Understanding EBITDA: a short guide for businesses

Fund Manager
Business owner in warehouse working on laptop

Pehr Gyllenhammar, former CEO of Volvo, is credited in 1988 with the expression “Revenue is vanity, profit is sanity”.

When it comes to evaluating the financial performance of a business, there are several key metrics you can use. EBIT and EBITDA are very similar profitability measures, although EBITDA is the measure which investors and lenders often use to value companies or assess their ability to repay debts. By understanding and using EBITDA, you can gain a deeper understanding of your business’s financial performance and make informed decisions to drive growth and success.

In this article, we’ll explain what EBITDA is, why it’s used, how to calculate it, and more.

What is EBITDA?

EBITDA, pronounced "ee-bit-dah", is one of the most commonly used metrics for evaluating a business’s financial health and ability to generate cash flow. Lenders typically use EBITDA to determine a company’s ability to repay its debts, and investors often use it as a valuation metric to assess a business’s worth. 

What does EBITDA stand for?

EBITDA stands for “earnings before interest, taxes, depreciation and amortisation”.  By removing the variables of tax, depreciation, amortisation, and interest, you get a better picture of a company’s performance and growth potential, and can more accurately compare one business to another.

How to calculate EBTIDA

To calculate EBITDA, you start with the business's net income (earnings) then add back interest expenses, taxes, depreciation, and amortisation. Here's the formula for EBITDA calculation:

EBITDA = Net Income + Interest Expenses + Taxes + Depreciation + Amortisation

Let’s break down each element:

- Earnings refers to the net income your business generates. This is the total revenue you earn from sales minus the business costs you incur over a specific period. It’s the bottom-line figure on the income statement

- Interest refers to the cost of borrowing funds. It includes interest payments on loans, credit lines, or other forms of debt

- Tax expenses include income taxes or other tax liabilities that the business is required to pay for the year

- Depreciation represents the loss in value of tangible assets, such as vehicles and machinery, over time

- Amortisation is similar to depreciation but applies specifically to intangible assets, such as intellectual property, which eventually expire

You can find each line item in the EBITDA calculation on your company’s income statement, also known as the profit and loss statement.

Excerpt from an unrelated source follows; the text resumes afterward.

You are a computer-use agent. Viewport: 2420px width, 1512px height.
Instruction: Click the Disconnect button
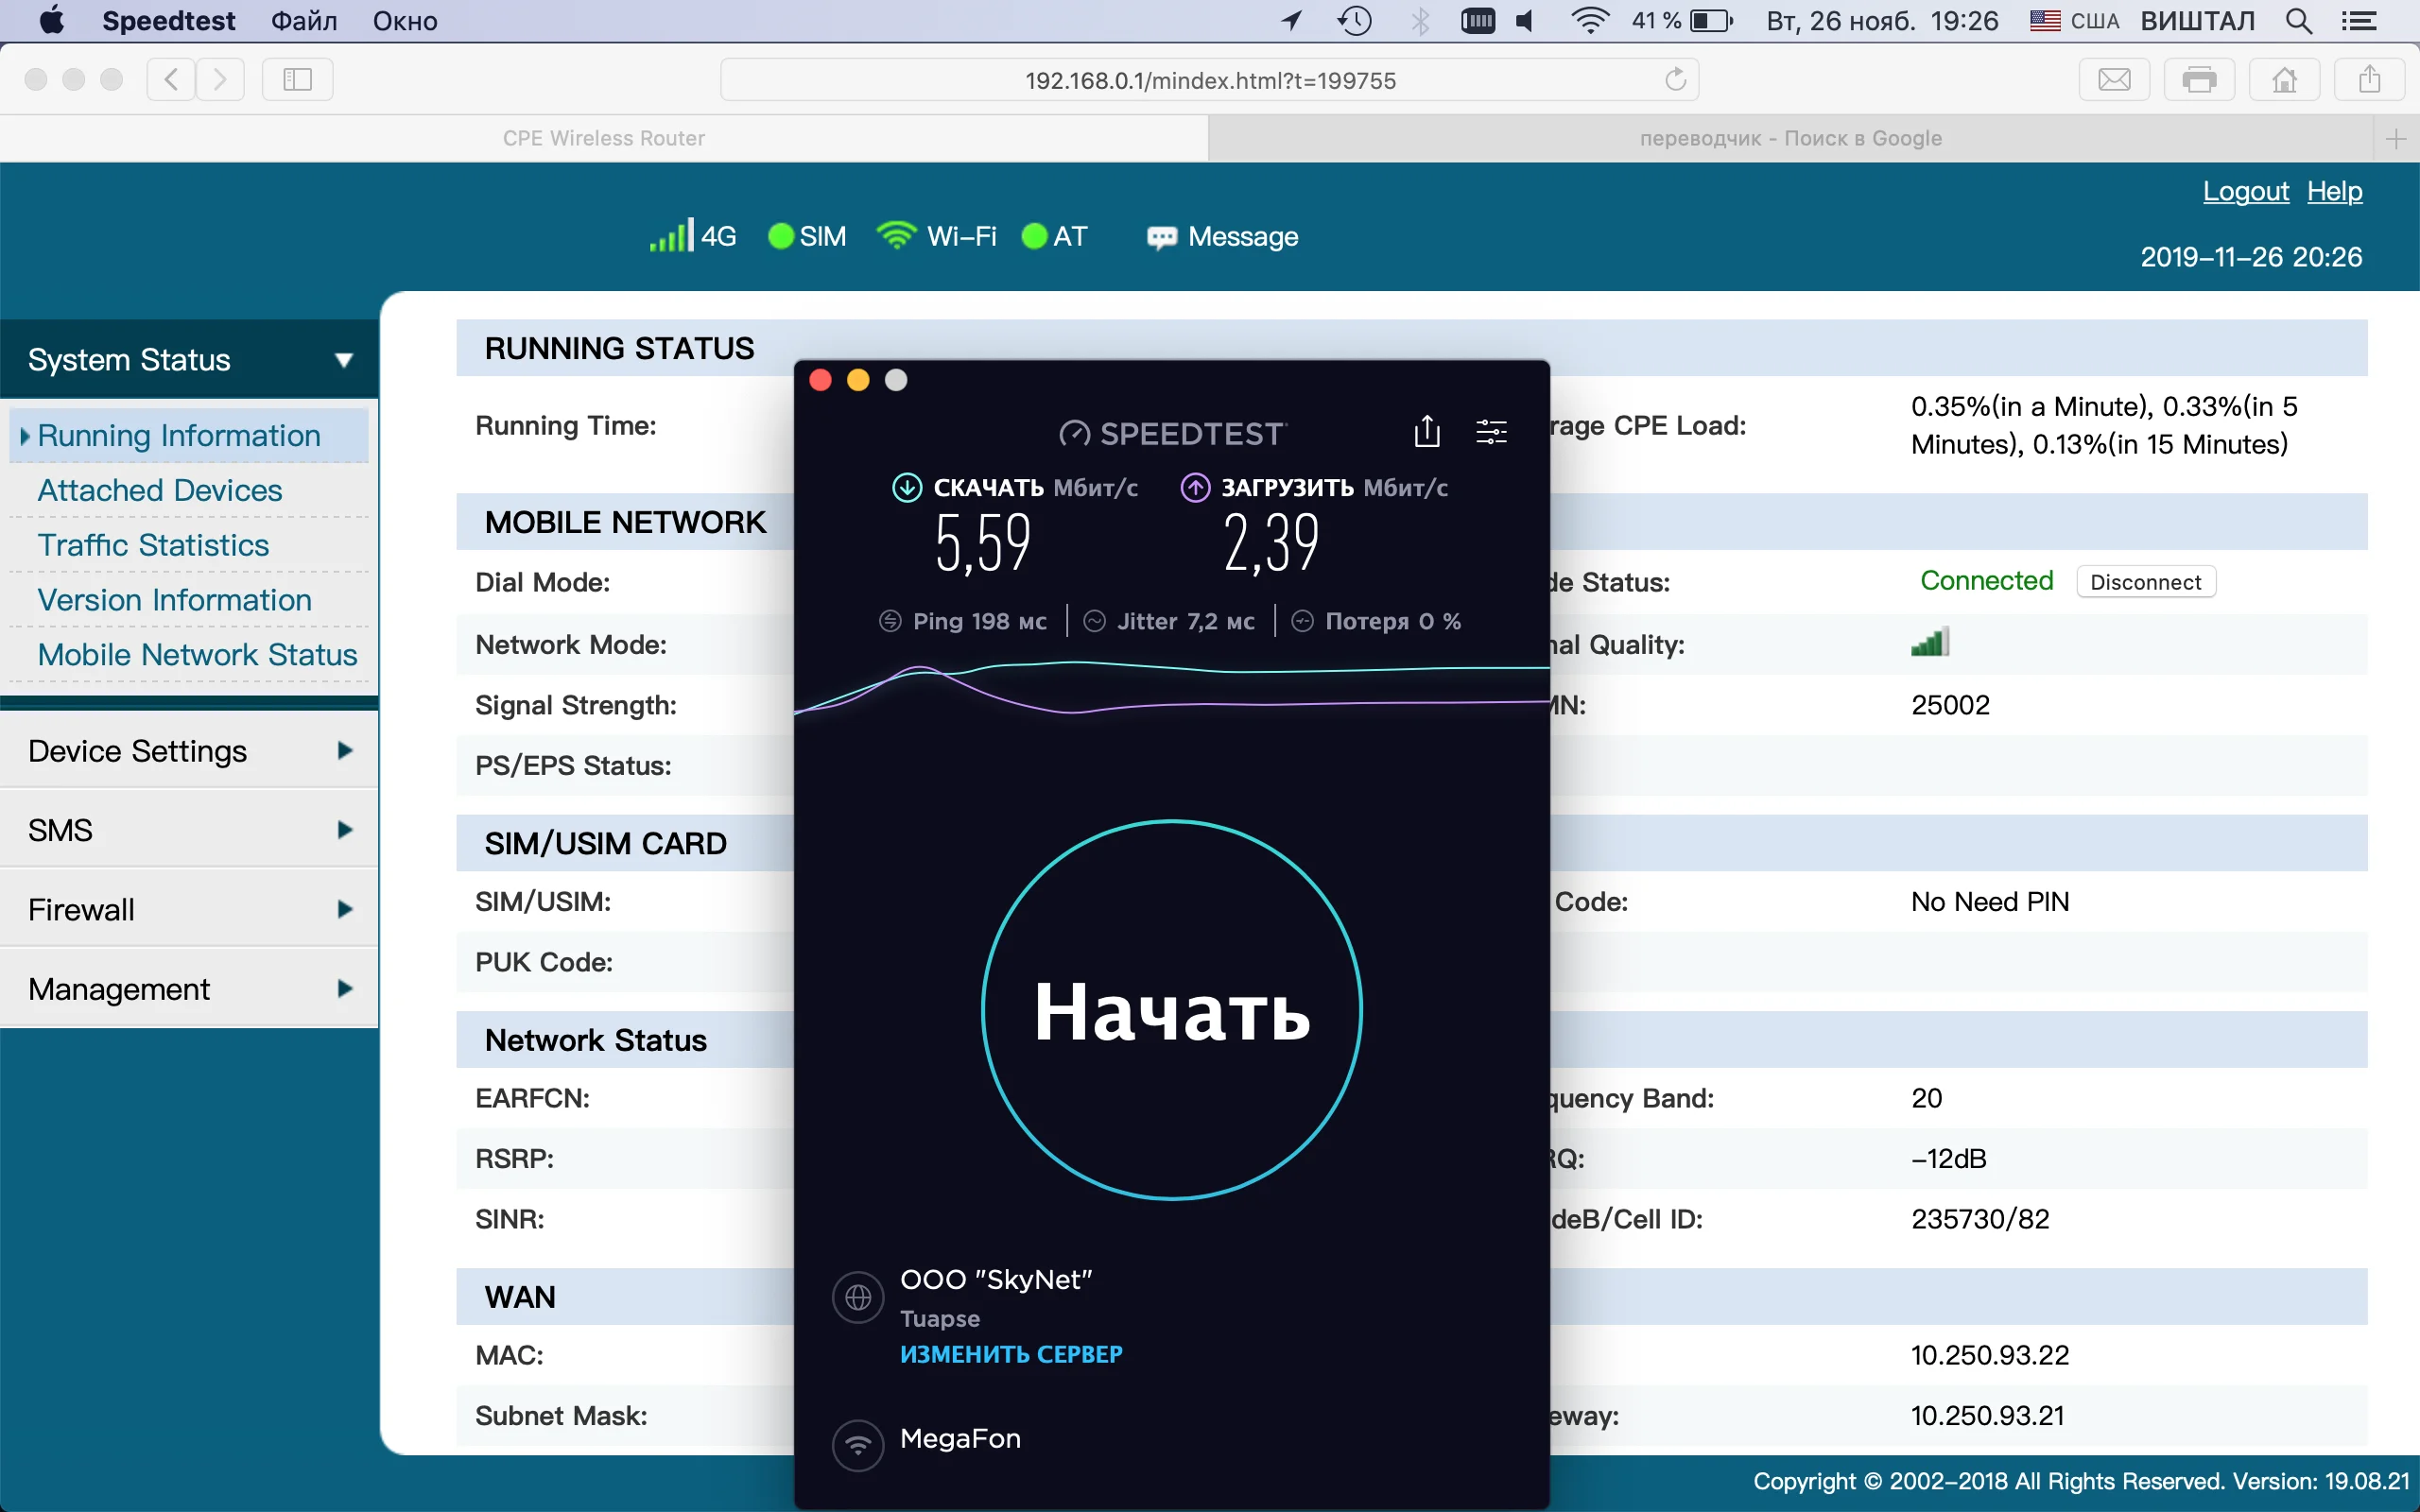tap(2145, 582)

By adding back financing expenses (interest), taxes, and the major non-cash expenses (depreciation and amortisation), EBITDA allows for a clearer assessment of a business's core profitability and operational performance.

Adjusted EBITDA

Adjusted EBITDA is similar to EBITDA but makes further adjustments to get a clearer picture of a company’s true profitability and operating cash flow. Analysts and investors often use it for valuation purposes. The adjustments that are either added back or subtracted can vary depending on the industry, company, and specific circumstances, but some common adjustments include:

  • Unrealised gains or losses
  • Non-cash expenses
  • Non-operating income
  • One-time gains or losses
  • Litigation expenses
  • Gains or losses on foreign exchange
  • Goodwill impairments
  • Share-based compensation

The formula for calculating adjusted EBITDA is:

Adjusted EBITDA = EBITDA +/- Adjustments


EBIT stands for “earnings before interest and tax”. While EBITDA is more commonly used and preferred when comparing companies with a large number of fixed assets, it does completely ignore CapEx (capital expenditure). Therefore, for those businesses that are asset intensive, EBIT is generally the better measure to use.

Methods of valuing a business

There are a number of ways to value a business. We won’t go into them in detail in this article, but these are a few of the methods you could use:

  • Market capitalisation – generally used for listed businesses
  • Asset/book value – used for asset rich businesses
  • Discounted cash flow
  • Revenue/income method - generally used for technology businesses
  • Earnings multiplier – see below


The EV/EBITDA multiple is a financial ratio that’s commonly used to value companies. EV stands for Enterprise Value, which represents the total value of a company, including its debt and equity. The EV/EBITDA multiple is calculated by dividing the enterprise value by the EBITDA.

The main purpose of the EBITDA multiple is to provide investors and analysts with a comparative valuation of companies, helping them to assess a company's overall worth in relation to its earnings and gauge its attractiveness as an investment opportunity.